**Exercise**
Within the listing below, show every line that contains the word "header".

**Exercise materials**

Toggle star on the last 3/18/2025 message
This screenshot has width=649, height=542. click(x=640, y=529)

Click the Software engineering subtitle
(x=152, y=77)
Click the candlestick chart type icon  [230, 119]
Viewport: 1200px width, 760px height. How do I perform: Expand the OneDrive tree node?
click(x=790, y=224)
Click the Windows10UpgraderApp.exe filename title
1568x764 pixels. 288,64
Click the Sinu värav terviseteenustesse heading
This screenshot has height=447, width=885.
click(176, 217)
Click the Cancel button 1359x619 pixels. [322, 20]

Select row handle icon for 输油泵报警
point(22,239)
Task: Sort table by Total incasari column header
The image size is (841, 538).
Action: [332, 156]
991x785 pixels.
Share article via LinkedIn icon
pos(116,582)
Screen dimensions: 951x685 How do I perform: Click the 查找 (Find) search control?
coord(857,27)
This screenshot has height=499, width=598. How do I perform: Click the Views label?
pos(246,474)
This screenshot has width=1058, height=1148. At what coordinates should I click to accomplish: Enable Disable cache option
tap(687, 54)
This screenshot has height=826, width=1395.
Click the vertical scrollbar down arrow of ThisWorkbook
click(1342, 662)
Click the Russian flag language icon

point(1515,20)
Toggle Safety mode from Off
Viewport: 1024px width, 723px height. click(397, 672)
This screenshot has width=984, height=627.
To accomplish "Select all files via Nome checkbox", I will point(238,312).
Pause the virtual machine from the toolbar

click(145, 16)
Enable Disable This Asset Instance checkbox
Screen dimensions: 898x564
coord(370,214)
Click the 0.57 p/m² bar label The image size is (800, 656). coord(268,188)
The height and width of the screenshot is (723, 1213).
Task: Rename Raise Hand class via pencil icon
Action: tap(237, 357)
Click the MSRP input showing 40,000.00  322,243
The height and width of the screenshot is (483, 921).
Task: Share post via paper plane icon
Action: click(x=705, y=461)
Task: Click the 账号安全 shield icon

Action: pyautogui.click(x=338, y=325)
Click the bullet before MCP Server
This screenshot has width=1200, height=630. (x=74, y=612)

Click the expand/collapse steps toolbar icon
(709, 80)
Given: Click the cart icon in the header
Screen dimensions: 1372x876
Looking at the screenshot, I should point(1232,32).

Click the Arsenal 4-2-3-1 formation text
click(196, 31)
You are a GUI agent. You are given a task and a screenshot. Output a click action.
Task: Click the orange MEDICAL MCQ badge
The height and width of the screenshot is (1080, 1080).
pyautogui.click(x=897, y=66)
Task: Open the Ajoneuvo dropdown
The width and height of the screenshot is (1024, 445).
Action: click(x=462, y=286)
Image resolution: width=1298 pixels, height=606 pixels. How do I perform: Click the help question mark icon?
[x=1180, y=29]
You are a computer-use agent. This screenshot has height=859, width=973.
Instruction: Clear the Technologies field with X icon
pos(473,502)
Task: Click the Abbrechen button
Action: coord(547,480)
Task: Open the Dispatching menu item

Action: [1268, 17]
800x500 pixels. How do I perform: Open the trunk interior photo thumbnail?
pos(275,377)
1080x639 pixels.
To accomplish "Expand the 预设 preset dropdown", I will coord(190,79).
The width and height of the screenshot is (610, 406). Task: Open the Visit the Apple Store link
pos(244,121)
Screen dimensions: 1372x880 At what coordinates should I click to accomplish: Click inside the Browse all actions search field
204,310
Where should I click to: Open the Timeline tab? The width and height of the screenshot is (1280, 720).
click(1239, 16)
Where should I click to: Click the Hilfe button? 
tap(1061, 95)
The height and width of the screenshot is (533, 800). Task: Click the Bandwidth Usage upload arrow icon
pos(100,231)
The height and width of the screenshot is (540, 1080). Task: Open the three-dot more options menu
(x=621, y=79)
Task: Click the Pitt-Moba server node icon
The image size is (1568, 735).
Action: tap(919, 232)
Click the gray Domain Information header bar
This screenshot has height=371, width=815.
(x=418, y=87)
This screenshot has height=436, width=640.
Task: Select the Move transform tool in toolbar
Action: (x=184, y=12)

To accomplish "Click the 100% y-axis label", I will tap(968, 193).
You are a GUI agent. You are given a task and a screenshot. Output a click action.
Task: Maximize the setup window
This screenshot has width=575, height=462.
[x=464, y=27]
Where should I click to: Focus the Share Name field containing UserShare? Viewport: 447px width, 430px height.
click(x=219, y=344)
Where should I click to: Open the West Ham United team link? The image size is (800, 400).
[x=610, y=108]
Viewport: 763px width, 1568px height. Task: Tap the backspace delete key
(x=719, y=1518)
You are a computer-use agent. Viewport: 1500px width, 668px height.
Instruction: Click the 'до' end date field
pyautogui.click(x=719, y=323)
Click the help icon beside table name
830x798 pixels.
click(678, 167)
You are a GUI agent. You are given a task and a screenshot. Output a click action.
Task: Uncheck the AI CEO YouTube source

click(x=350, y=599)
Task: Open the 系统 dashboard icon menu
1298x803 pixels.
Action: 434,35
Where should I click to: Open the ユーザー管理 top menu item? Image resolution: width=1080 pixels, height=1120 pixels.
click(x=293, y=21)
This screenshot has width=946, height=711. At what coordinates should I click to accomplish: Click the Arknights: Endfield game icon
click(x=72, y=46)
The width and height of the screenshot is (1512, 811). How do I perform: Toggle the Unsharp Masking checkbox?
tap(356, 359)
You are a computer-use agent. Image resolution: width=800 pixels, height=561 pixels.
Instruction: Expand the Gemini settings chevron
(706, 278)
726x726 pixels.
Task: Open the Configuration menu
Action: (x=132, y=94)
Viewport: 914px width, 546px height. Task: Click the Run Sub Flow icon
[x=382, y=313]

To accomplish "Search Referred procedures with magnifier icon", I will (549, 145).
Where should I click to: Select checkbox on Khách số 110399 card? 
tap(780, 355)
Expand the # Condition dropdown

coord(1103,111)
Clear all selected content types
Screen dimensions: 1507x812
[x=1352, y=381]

**Task response**
Task: Sort table by Total incasari column header
Given: Click the cart icon in the header
Click the gray Domain Information header bar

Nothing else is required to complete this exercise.